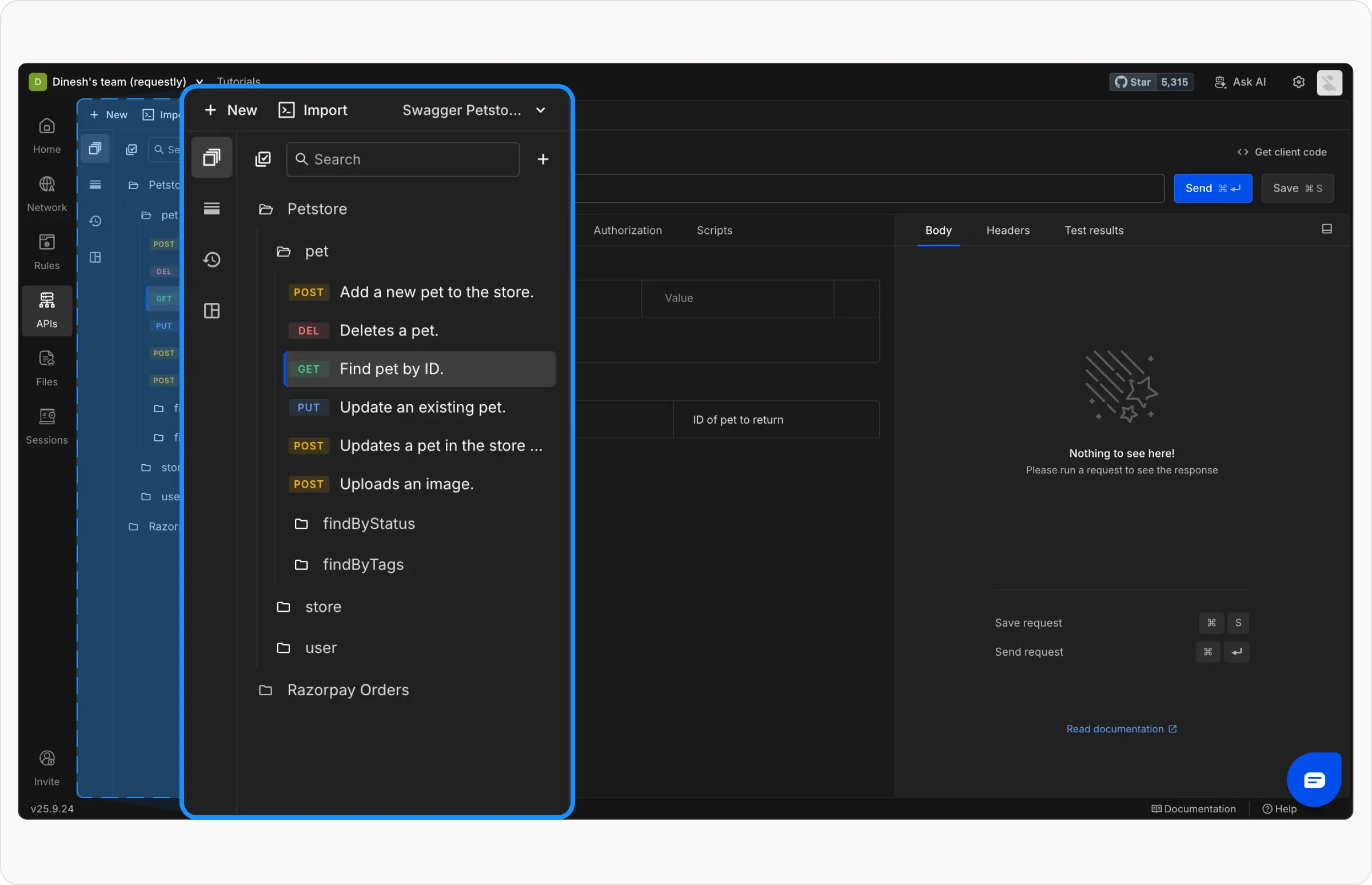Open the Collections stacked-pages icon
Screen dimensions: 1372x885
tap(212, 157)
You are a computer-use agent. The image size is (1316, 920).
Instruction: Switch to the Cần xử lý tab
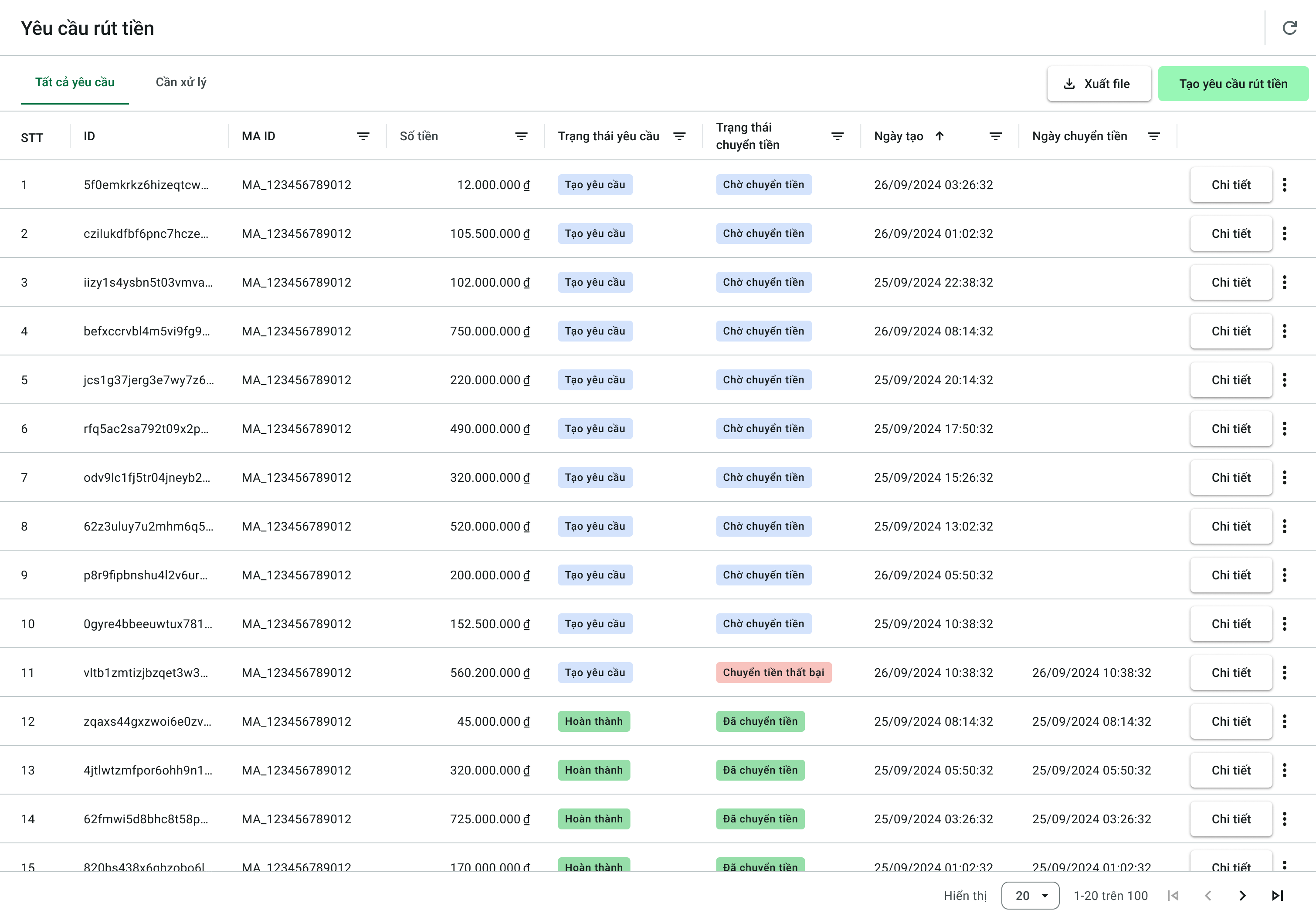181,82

(Task item): Please output only the lines running from the one that holds "You are a computer-use" through the last line of the entries, both ends included, without any images.

(Answer to this problem):
You are a computer-use agent. The image size is (1316, 920).
Instruction: Switch to the Cần xử lý tab
181,82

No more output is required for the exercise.